_Passage to read:_
★ ★ ★
Sir Keir Starmer will use a speech on Thursday to pledge to make the UK the fastest-growing economy in the G7 if his opposition Labour party wins the next general election.
The promise will be one of five long-term missions for the country as Starmer sets out his vision for a Labour government.
The Labour leader, who has dragged his party towards the centre ground after its “hard left” period under his predecessor Jeremy Corbyn, will offer a vision reminiscent of the New Labour era under Tony Blair, who won three elections for the party a generation ago.
“Mission-driven government is a different way altogether. Not state control or pure free markets, but a genuine partnership, sleeves rolled up, working for the national interest,” he will say in his speech in Manchester.
Starmer will announce “five bold missions for a better Britain” on the economy, health, education, climate change and tackling crime. He will promise to introduce “clear and measurable” goals for each major issue, for example the party’s existing 2030 decarbonisation target for the electricity system.
The five pledges mirror the way that Rishi Sunak, the Conservative prime minister, has also issued a list of five priority areas he wants to tackle before the next general election, expected before the end of next year.
Starmer will say that a Labour government would use “new thinking” to come up with “new solutions” to the country’s challenges: “New ways of harnessing the ingenuity that is all around us.”
“I’m not concerned about whether investment or expertise comes from the public or private sector, I just want to get the job done,” he will say.
Momentum, the grassroots pro-Corbyn campaign group, accused Starmer of having “ditched” the leftwing policies he espoused three years ago — when he won the leadership — in favour of “reheated Third-Way Blairism”.
★ ★ ★
_Entries provided:_

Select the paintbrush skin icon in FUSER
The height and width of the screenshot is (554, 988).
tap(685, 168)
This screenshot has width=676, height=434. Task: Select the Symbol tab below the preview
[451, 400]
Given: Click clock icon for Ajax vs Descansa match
★ ★ ★
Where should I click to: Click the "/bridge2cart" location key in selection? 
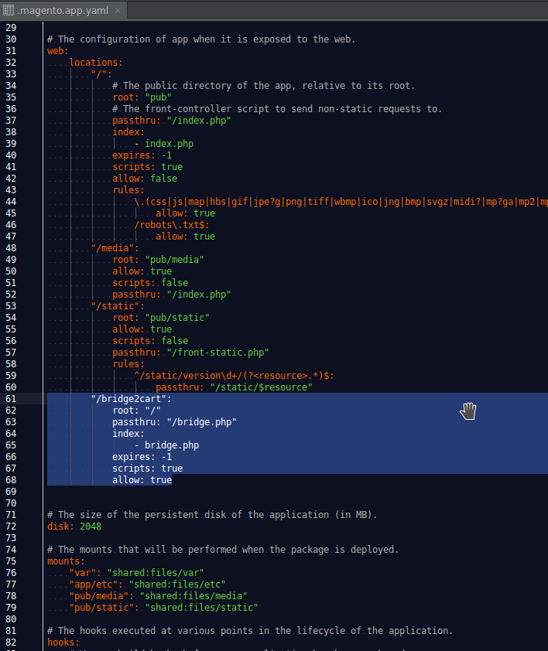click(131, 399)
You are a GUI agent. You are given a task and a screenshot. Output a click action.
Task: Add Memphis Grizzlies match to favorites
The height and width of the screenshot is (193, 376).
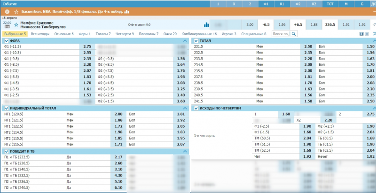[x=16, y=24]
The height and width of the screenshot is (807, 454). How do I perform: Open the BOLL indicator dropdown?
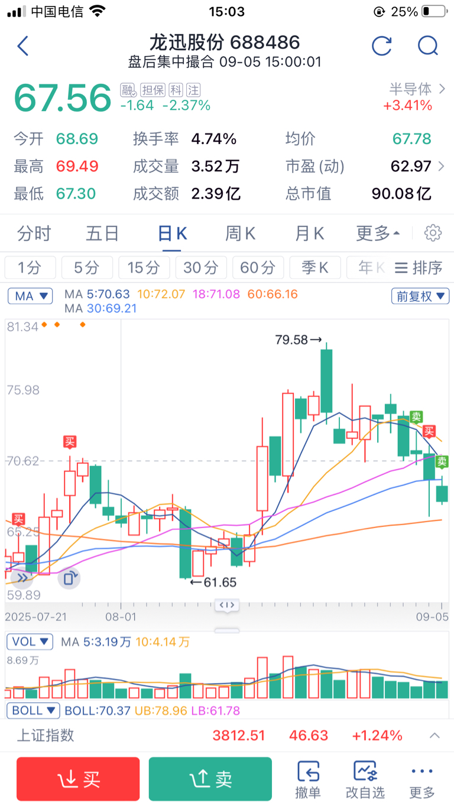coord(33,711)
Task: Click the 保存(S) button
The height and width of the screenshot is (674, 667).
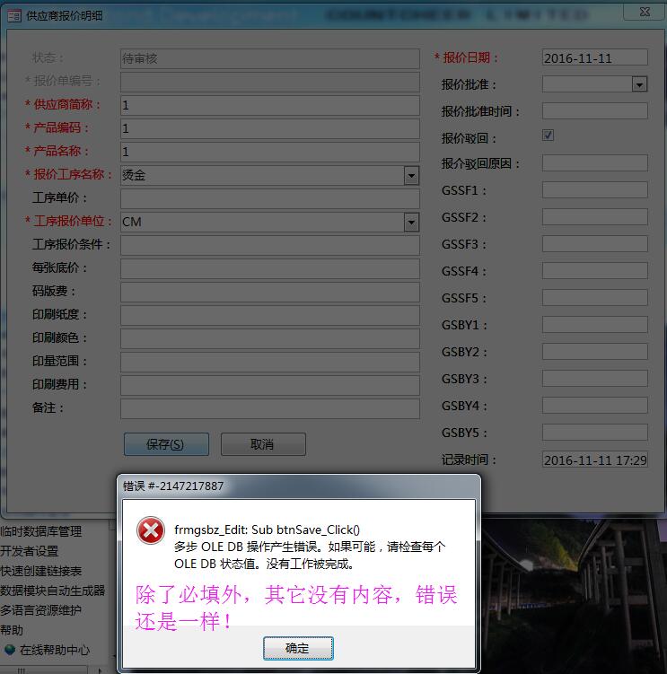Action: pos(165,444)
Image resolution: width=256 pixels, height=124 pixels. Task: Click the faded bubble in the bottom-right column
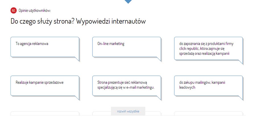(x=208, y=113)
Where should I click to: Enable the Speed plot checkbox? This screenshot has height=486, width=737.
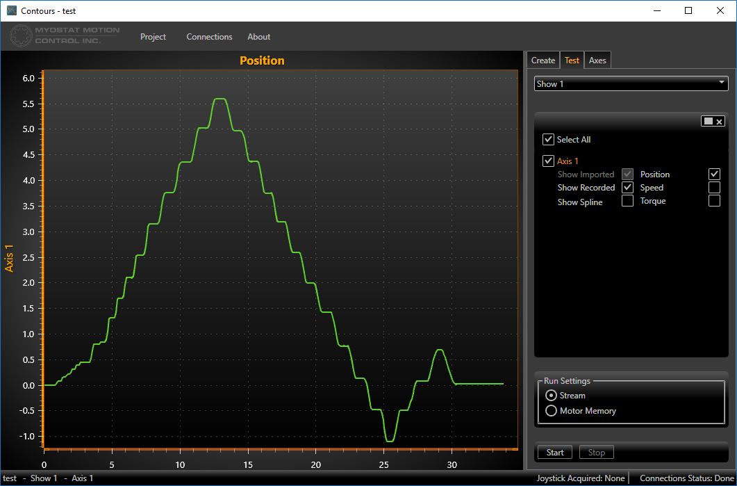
★ ★ ★
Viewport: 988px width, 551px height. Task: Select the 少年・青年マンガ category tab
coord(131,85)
★ ★ ★
_Work instructions:_ Write out the passage from the article on Keir Starmer's planned speech above, between "Sir Keir Starmer" and "a generation ago.", inclusive.

_Task solution:_
Sir Keir Starmer will use a speech on Thursday to pledge to make the UK the fastest-growing economy in the G7 if his opposition Labour party wins the next general election.
The promise will be one of five long-term missions for the country as Starmer sets out his vision for a Labour government.
The Labour leader, who has dragged his party towards the centre ground after its “hard left” period under his predecessor Jeremy Corbyn, will offer a vision reminiscent of the New Labour era under Tony Blair, who won three elections for the party a generation ago.